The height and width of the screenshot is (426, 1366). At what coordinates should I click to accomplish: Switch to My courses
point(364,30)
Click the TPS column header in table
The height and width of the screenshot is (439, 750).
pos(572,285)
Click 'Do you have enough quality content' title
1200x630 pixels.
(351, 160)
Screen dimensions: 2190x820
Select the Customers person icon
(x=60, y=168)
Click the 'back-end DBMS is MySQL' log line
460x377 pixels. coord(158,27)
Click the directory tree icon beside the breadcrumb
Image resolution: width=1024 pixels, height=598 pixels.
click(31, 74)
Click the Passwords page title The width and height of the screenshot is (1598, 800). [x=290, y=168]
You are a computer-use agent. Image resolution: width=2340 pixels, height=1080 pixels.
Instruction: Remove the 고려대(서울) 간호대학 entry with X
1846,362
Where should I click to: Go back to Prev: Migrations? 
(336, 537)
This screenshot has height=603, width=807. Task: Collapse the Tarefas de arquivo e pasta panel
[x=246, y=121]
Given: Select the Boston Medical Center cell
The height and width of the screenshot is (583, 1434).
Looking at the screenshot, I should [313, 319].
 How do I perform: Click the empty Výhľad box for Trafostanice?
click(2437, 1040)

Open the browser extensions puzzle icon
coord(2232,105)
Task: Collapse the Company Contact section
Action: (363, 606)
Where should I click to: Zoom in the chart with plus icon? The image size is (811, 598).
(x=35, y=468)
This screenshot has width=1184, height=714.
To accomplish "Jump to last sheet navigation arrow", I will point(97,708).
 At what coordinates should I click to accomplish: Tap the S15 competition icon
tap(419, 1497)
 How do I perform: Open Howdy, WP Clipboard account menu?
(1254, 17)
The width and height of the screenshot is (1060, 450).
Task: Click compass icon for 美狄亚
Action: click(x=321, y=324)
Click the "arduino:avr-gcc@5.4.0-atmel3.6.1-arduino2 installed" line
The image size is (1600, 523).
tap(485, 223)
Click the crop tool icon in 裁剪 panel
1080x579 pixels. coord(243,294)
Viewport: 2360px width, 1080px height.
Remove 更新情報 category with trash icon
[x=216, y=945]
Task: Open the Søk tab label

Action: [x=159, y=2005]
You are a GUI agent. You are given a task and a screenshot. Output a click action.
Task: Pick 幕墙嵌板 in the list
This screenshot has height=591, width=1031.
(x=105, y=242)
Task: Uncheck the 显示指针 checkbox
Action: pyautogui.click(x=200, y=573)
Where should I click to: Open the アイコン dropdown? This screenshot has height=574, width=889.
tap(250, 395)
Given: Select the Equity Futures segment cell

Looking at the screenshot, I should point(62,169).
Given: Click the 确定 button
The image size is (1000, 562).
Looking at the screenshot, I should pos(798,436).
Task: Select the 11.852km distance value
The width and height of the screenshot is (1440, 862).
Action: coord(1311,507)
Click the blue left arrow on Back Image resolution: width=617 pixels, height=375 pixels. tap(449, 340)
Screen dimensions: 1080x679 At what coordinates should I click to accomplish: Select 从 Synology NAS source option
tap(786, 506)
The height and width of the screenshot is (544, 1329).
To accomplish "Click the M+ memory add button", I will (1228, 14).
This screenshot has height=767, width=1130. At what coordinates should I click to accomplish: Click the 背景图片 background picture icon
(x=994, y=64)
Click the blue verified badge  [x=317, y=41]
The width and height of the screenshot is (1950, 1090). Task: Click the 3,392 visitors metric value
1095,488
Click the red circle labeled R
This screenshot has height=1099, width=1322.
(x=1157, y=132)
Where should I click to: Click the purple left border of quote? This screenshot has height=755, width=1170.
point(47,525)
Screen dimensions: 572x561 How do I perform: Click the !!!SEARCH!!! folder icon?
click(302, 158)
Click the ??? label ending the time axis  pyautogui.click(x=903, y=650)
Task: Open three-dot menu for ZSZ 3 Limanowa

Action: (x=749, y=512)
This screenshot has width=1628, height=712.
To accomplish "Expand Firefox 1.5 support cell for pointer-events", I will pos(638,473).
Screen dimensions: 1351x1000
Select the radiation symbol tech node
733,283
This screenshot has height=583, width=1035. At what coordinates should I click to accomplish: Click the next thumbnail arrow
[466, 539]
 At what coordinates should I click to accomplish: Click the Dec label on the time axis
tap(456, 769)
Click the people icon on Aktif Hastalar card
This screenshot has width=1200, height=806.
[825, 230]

---+---

> _Problema breve_
Riporta tutte le voci qui sopra come lista JSON di stringhe, una stringa per ogni riga, tralasciando le righe vuote.

> _Compito svolto_
[
  "The height and width of the screenshot is (426, 1366). At what coordinates should I click to accomplish: Switch to My courses",
  "point(364,30)",
  "Click the TPS column header in table",
  "The height and width of the screenshot is (439, 750).",
  "pos(572,285)",
  "Click 'Do you have enough quality content' title",
  "1200x630 pixels.",
  "(351, 160)",
  "Screen dimensions: 2190x820",
  "Select the Customers person icon",
  "(x=60, y=168)",
  "Click the 'back-end DBMS is MySQL' log line",
  "460x377 pixels. coord(158,27)",
  "Click the directory tree icon beside the breadcrumb",
  "Image resolution: width=1024 pixels, height=598 pixels.",
  "click(31, 74)",
  "Click the Passwords page title The width and height of the screenshot is (1598, 800). [x=290, y=168]",
  "You are a computer-use agent. Image resolution: width=2340 pixels, height=1080 pixels.",
  "Instruction: Remove the 고려대(서울) 간호대학 entry with X",
  "1846,362",
  "Where should I click to: Go back to Prev: Migrations? ",
  "(336, 537)",
  "This screenshot has height=603, width=807. Task: Collapse the Tarefas de arquivo e pasta panel",
  "[x=246, y=121]",
  "Given: Select the Boston Medical Center cell",
  "The height and width of the screenshot is (583, 1434).",
  "Looking at the screenshot, I should [313, 319].",
  " How do I perform: Click the empty Výhľad box for Trafostanice?",
  "click(2437, 1040)",
  "Open the browser extensions puzzle icon",
  "coord(2232,105)",
  "Task: Collapse the Company Contact section",
  "Action: (363, 606)",
  "Where should I click to: Zoom in the chart with plus icon? The image size is (811, 598).",
  "(x=35, y=468)",
  "This screenshot has width=1184, height=714.",
  "To accomplish \"Jump to last sheet navigation arrow\", I will point(97,708).",
  " At what coordinates should I click to accomplish: Tap the S15 competition icon",
  "tap(419, 1497)",
  " How do I perform: Open Howdy, WP Clipboard account menu?",
  "(1254, 17)",
  "The width and height of the screenshot is (1060, 450).",
  "Task: Click compass icon for 美狄亚",
  "Action: click(x=321, y=324)",
  "Click the \"arduino:avr-gcc@5.4.0-atmel3.6.1-arduino2 installed\" line",
  "The image size is (1600, 523).",
  "tap(485, 223)",
  "Click the crop tool icon in 裁剪 panel",
  "1080x579 pixels. coord(243,294)",
  "Viewport: 2360px width, 1080px height.",
  "Remove 更新情報 category with trash icon",
  "[x=216, y=945]",
  "Task: Open the Søk tab label",
  "Action: [x=159, y=2005]",
  "You are a GUI agent. You are given a task and a screenshot. Output a click action.",
  "Task: Pick 幕墙嵌板 in the list",
  "This screenshot has height=591, width=1031.",
  "(x=105, y=242)",
  "Task: Uncheck the 显示指针 checkbox",
  "Action: pyautogui.click(x=200, y=573)",
  "Where should I click to: Open the アイコン dropdown? This screenshot has height=574, width=889.",
  "tap(250, 395)",
  "Given: Select the Equity Futures segment cell",
  "Looking at the screenshot, I should point(62,169).",
  "Given: Click the 确定 button",
  "The image size is (1000, 562).",
  "Looking at the screenshot, I should pos(798,436).",
  "Task: Select the 11.852km distance value",
  "The width and height of the screenshot is (1440, 862).",
  "Action: coord(1311,507)",
  "Click the blue left arrow on Back Image resolution: width=617 pixels, height=375 pixels. tap(449, 340)",
  "Screen dimensions: 1080x679 At what coordinates should I click to accomplish: Select 从 Synology NAS source option",
  "tap(786, 506)",
  "The height and width of the screenshot is (544, 1329).",
  "To accomplish \"Click the M+ memory add button\", I will (1228, 14).",
  "This screenshot has height=767, width=1130. At what coordinates should I click to accomplish: Click the 背景图片 background picture icon",
  "(x=994, y=64)",
  "Click the blue verified badge  [x=317, y=41]",
  "The width and height of the screenshot is (1950, 1090). Task: Click the 3,392 visitors metric value",
  "1095,488",
  "Click the red circle labeled R",
  "This screenshot has height=1099, width=1322.",
  "(x=1157, y=132)",
  "Where should I click to: Click the purple left border of quote? This screenshot has height=755, width=1170.",
  "point(47,525)",
  "Screen dimensions: 572x561 How do I perform: Click the !!!SEARCH!!! folder icon?",
  "click(302, 158)",
  "Click the ??? label ending the time axis  pyautogui.click(x=903, y=650)",
  "Task: Open three-dot menu for ZSZ 3 Limanowa",
  "Action: (x=749, y=512)",
  "This screenshot has width=1628, height=712.",
  "To accomplish \"Expand Firefox 1.5 support cell for pointer-events\", I will pos(638,473).",
  "Screen dimensions: 1351x1000",
  "Select the radiation symbol tech node",
  "733,283",
  "This screenshot has height=583, width=1035. At what coordinates should I click to accomplish: Click the next thumbnail arrow",
  "[466, 539]",
  " At what coordinates should I click to accomplish: Click the Dec label on the time axis",
  "tap(456, 769)",
  "Click the people icon on Aktif Hastalar card",
  "This screenshot has width=1200, height=806.",
  "[825, 230]"
]